■ What to do:
The answer must be every record below, reproduced exactly.

■ Information given:
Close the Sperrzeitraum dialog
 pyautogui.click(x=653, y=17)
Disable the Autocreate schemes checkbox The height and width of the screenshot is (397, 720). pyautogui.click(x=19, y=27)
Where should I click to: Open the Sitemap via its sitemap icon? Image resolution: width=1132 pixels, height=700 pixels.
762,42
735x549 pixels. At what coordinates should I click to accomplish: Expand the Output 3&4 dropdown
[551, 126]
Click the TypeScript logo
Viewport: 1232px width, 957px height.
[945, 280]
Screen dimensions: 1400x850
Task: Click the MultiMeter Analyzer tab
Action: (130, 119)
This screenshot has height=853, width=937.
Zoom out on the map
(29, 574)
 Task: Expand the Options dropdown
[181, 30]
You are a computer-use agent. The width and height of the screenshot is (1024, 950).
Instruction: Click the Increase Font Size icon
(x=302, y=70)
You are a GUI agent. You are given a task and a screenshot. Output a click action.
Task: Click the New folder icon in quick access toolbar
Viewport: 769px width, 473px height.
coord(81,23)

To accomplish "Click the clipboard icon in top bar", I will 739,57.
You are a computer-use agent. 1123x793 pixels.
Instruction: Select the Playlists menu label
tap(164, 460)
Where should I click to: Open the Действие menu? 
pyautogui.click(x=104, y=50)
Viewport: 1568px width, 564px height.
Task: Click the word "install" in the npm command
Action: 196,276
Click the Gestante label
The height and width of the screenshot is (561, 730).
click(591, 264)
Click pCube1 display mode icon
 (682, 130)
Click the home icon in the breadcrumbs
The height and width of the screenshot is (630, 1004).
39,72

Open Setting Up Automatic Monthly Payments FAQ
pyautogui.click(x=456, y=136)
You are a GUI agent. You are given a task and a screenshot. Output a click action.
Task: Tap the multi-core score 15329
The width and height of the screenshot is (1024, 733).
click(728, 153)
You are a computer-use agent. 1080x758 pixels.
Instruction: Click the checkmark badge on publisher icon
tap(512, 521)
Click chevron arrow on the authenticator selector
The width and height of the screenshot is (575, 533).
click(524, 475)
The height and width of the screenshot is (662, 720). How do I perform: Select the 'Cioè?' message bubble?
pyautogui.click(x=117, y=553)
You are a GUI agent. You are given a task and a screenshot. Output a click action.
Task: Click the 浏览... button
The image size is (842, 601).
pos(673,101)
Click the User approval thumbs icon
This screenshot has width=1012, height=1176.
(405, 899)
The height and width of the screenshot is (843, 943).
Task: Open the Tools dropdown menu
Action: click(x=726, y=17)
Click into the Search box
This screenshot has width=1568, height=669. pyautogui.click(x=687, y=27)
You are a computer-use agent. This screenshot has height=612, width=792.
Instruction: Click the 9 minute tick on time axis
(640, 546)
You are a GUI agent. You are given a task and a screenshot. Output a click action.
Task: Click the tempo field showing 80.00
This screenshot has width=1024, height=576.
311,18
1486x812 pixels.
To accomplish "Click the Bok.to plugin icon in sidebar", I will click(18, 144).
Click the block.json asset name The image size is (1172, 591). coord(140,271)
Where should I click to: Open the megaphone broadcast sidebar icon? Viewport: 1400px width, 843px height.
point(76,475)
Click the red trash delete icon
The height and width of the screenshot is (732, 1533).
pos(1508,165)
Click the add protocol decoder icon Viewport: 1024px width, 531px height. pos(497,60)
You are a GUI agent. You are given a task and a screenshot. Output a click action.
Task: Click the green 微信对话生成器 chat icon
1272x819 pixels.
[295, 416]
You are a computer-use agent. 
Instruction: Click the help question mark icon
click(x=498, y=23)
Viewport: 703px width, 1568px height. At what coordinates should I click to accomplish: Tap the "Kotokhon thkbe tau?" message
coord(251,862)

■ Response to this exercise:
Close the Sperrzeitraum dialog
 pyautogui.click(x=653, y=17)
Disable the Autocreate schemes checkbox The height and width of the screenshot is (397, 720). pyautogui.click(x=19, y=27)
Where should I click to: Open the Sitemap via its sitemap icon? Image resolution: width=1132 pixels, height=700 pixels.
762,42
735x549 pixels. At what coordinates should I click to accomplish: Expand the Output 3&4 dropdown
[551, 126]
Click the TypeScript logo
Viewport: 1232px width, 957px height.
[945, 280]
Screen dimensions: 1400x850
Task: Click the MultiMeter Analyzer tab
Action: (130, 119)
This screenshot has height=853, width=937.
Zoom out on the map
(29, 574)
 Task: Expand the Options dropdown
[181, 30]
You are a computer-use agent. The width and height of the screenshot is (1024, 950).
Instruction: Click the Increase Font Size icon
(x=302, y=70)
You are a GUI agent. You are given a task and a screenshot. Output a click action.
Task: Click the New folder icon in quick access toolbar
Viewport: 769px width, 473px height.
coord(81,23)

To accomplish "Click the clipboard icon in top bar", I will 739,57.
You are a computer-use agent. 1123x793 pixels.
Instruction: Select the Playlists menu label
tap(164, 460)
Where should I click to: Open the Действие menu? 
pyautogui.click(x=104, y=50)
Viewport: 1568px width, 564px height.
Task: Click the word "install" in the npm command
Action: 196,276
Click the Gestante label
The height and width of the screenshot is (561, 730).
click(591, 264)
Click pCube1 display mode icon
 (682, 130)
Click the home icon in the breadcrumbs
The height and width of the screenshot is (630, 1004).
39,72

Open Setting Up Automatic Monthly Payments FAQ
pyautogui.click(x=456, y=136)
You are a GUI agent. You are given a task and a screenshot. Output a click action.
Task: Tap the multi-core score 15329
The width and height of the screenshot is (1024, 733).
click(728, 153)
You are a computer-use agent. 1080x758 pixels.
Instruction: Click the checkmark badge on publisher icon
tap(512, 521)
Click chevron arrow on the authenticator selector
The width and height of the screenshot is (575, 533).
click(524, 475)
The height and width of the screenshot is (662, 720). How do I perform: Select the 'Cioè?' message bubble?
pyautogui.click(x=117, y=553)
You are a GUI agent. You are given a task and a screenshot. Output a click action.
Task: Click the 浏览... button
The image size is (842, 601).
pos(673,101)
Click the User approval thumbs icon
This screenshot has width=1012, height=1176.
(405, 899)
The height and width of the screenshot is (843, 943).
Task: Open the Tools dropdown menu
Action: click(x=726, y=17)
Click into the Search box
This screenshot has width=1568, height=669. pyautogui.click(x=687, y=27)
You are a computer-use agent. This screenshot has height=612, width=792.
Instruction: Click the 9 minute tick on time axis
(640, 546)
You are a GUI agent. You are given a task and a screenshot. Output a click action.
Task: Click the tempo field showing 80.00
This screenshot has width=1024, height=576.
311,18
1486x812 pixels.
To accomplish "Click the Bok.to plugin icon in sidebar", I will click(18, 144).
Click the block.json asset name The image size is (1172, 591). coord(140,271)
Where should I click to: Open the megaphone broadcast sidebar icon? Viewport: 1400px width, 843px height.
point(76,475)
Click the red trash delete icon
The height and width of the screenshot is (732, 1533).
pos(1508,165)
Click the add protocol decoder icon Viewport: 1024px width, 531px height. pos(497,60)
You are a GUI agent. You are given a task and a screenshot. Output a click action.
Task: Click the green 微信对话生成器 chat icon
1272x819 pixels.
[295, 416]
You are a computer-use agent. 
Instruction: Click the help question mark icon
click(x=498, y=23)
Viewport: 703px width, 1568px height. At what coordinates should I click to accomplish: Tap the "Kotokhon thkbe tau?" message
coord(251,862)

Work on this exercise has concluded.